◆ Task prompt ◆
Can you edit the io_uring thread below by giving the passage from "Message ID |" up to and including "the kernel is using different kinds of implementations." again, with "zero page" changed to "zeroed page"?

Message ID | c465430b0802ced71d22f548587f2e06951b3cd5.1725621577.git.asml.silence@gmail.com (mailing list archive) |
---|---|
State | New |
Headers | show |
Series | implement async block discards and other ops via io_uring | expand |
On Fri, Sep 06, 2024 at 11:57:25PM +0100, Pavel Begunkov wrote: > Add a command that writes the zero page to the drive. Apart from passing > the zero page instead of actual data it uses the normal write path and > doesn't do any further acceleration, nor it requires any special > hardware support. The indended use is to have a fallback when > BLOCK_URING_CMD_WRITE_ZEROES is not supported. That's just a horrible API. The user should not have to care if the kernel is using different kinds of implementations.
On 9/10/24 09:02, Christoph Hellwig wrote: > On Fri, Sep 06, 2024 at 11:57:25PM +0100, Pavel Begunkov wrote: >> Add a command that writes the zero page to the drive. Apart from passing >> the zero page instead of actual data it uses the normal write path and >> doesn't do any further acceleration, nor it requires any special >> hardware support. The indended use is to have a fallback when >> BLOCK_URING_CMD_WRITE_ZEROES is not supported. > > That's just a horrible API. The user should not have to care if the > kernel is using different kinds of implementations. It's rather not a good api when instead of issuing a presumably low overhead fast command the user expects sending a good bunch of actual writes with different performance characteristics. In my experience, such fallbacks cause more pain when a more explicit approach is possible. And let me note that it's already exposed via fallocate, even though in a bit different way.

◆ Data lines ◆
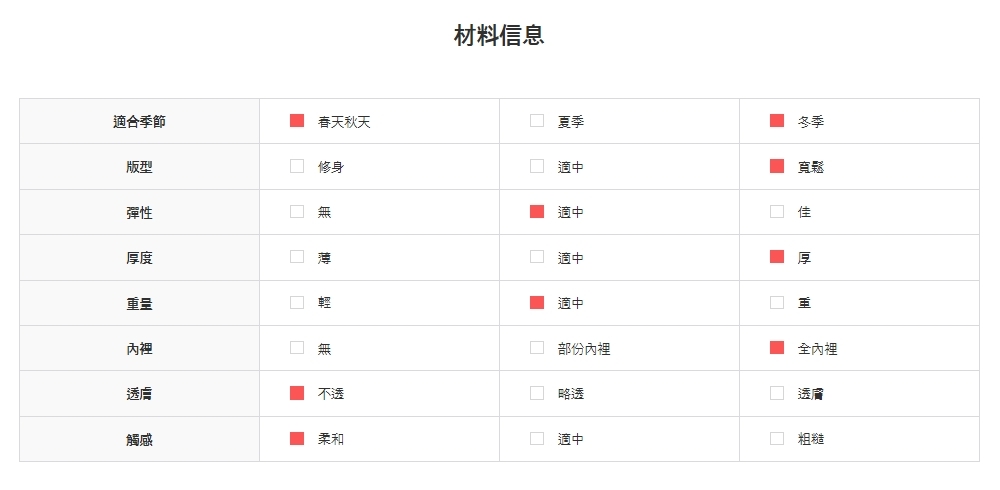Toggle the 不透 transparency checkbox
Screen dimensions: 1000x490
coord(297,393)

◆ Answer ◆
Message ID | c465430b0802ced71d22f548587f2e06951b3cd5.1725621577.git.asml.silence@gmail.com (mailing list archive) |
---|---|
State | New |
Headers | show |
Series | implement async block discards and other ops via io_uring | expand |
On Fri, Sep 06, 2024 at 11:57:25PM +0100, Pavel Begunkov wrote: > Add a command that writes the zeroed page to the drive. Apart from passing > the zeroed page instead of actual data it uses the normal write path and > doesn't do any further acceleration, nor it requires any special > hardware support. The indended use is to have a fallback when > BLOCK_URING_CMD_WRITE_ZEROES is not supported. That's just a horrible API. The user should not have to care if the kernel is using different kinds of implementations.